§ **Short problem 1**
Rewrite the stretch of entries from the first one through the line containing "懶瞓豬講故事 EP269 神探笨笨豬(第4季)－大盜妮妮之謎2 (745, 2097)", requests included. Scale every coordinate in the answers by 1.45 and round each to a whole number, with halves rounded up.

Jennifer Zeynab Joukhadar Interview, plus links to author biography, book summaries, excerpts and reviews

Jennifer Zeynab Joukhadar
Photograph: Tina Case Photography

Jennifer Zeynab Joukhadar

An interview with Jennifer Zeynab Joukhadar

In a wide-ranging interview, Jennifer Zeynab Joukhadar discusses her debut book The Map of Salt and Stars, synesthesia, the Syrian refugee crisis, and Arabic astronomy - amongst other topics.

How do you think The Map of Salt and Stars can help readers to understand the Syrian refugee crisis?

I hope that this novel will serve as a starting point for readers to seek out accounts of the Syrian refugee crisis written by Syrians. It's important to me that readers understand that this novel was written by an author with a mostly Western perspective, an author born in the United States and not in Syria, an author who has not lived through the war in Syria or been a refugee. While I have more nuanced insight into the situation as a Syrian American than someone without a link to Syria, my insight is still incomplete; and because it is impossible for a writer to ever entirely discard their lens of nationality, race, gender, and other factors, it is impossible for my American upbringing not to leave traces on this novel. That said, I wrote this book primarily for people like me: people living in the Syrian diaspora, unable to return to their ancestral homeland, who are in deep pain and grieving the beloved people, places, and heritage that have been lost and that continue to be lost every day. What can we take with us? What can be salvaged? Where can we call home? These are the questions I primarily concerned myself with in writing this book. I do hope, however, that non-Syrian readers will also, by reading the fictional story of a single family, have increased empathy for refugees and feel more personally connected to and invested in the situation in Syria after reading this novel, and that this emotional, empathic connection will help spur readers to combat the antirefugee, anti-Arab, and Islamophobic rhetoric that is deeply wounding the communities of which I am a part.

Tell us more about the selection of the poems and the novel's structure. What inspired you to choose the poems that open each part? Who wrote the poems? Who is the "beloved" of the poems?

I wrote the poems. Each poem focuses on the themes and events of each of the book's five parts. Although I prefer to leave my work up to the reader's interpretation, I read the "beloved" of the poems in a couple of different ways. When I was writing the poems, I wrote them from the point of view of a character addressing Syria, but I think there are other valid interpretations, which I won't reveal here to keep from spoiling the ending.

§ **Short problem 2**
According to the interview, how many parts make up The Map of Salt and Stars?

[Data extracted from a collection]
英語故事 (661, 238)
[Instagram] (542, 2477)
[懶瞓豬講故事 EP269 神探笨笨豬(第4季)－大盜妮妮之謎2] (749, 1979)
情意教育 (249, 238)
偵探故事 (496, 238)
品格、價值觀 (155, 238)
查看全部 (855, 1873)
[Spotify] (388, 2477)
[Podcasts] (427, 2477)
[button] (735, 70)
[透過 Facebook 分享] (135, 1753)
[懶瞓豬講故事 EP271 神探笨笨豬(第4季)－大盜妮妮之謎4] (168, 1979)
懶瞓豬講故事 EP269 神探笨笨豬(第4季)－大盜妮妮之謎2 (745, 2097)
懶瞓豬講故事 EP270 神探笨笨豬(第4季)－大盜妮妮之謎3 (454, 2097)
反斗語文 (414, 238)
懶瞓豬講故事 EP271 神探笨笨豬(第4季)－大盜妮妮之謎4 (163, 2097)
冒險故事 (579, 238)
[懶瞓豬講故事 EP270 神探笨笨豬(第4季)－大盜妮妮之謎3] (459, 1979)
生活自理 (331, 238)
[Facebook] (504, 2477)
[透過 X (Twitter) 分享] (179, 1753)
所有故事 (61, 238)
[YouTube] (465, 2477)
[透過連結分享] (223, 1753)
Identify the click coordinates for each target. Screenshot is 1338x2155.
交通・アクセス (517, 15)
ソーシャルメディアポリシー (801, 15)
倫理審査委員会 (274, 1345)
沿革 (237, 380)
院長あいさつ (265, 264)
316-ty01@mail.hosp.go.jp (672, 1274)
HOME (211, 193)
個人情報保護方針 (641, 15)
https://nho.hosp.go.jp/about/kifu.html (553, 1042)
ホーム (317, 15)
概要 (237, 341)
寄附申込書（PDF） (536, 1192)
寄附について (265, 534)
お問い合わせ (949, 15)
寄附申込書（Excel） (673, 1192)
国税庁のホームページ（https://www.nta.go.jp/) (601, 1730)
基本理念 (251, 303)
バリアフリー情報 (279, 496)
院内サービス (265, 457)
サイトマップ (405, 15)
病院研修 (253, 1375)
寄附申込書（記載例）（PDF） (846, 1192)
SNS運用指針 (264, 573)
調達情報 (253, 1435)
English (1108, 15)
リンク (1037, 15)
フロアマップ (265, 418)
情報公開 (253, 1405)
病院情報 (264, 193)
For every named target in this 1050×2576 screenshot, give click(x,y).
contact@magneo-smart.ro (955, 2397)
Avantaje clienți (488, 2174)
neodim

§ **Written response 1**
英語故事 (958, 345)
[Instagram] (786, 3592)
[懶瞓豬講故事 EP269 神探笨笨豬(第4季)－大盜妮妮之謎2] (1086, 2870)
情意教育 (361, 345)
偵探故事 (719, 345)
品格、價值觀 (225, 345)
查看全部 (1240, 2716)
[Spotify] (563, 3592)
[Podcasts] (619, 3592)
[button] (1066, 102)
[透過 Facebook 分享] (196, 2542)
[懶瞓豬講故事 EP271 神探笨笨豬(第4季)－大盜妮妮之謎4] (244, 2870)
懶瞓豬講故事 EP269 神探笨笨豬(第4季)－大盜妮妮之謎2 (1080, 3041)

§ **Written response 2**
Five parts.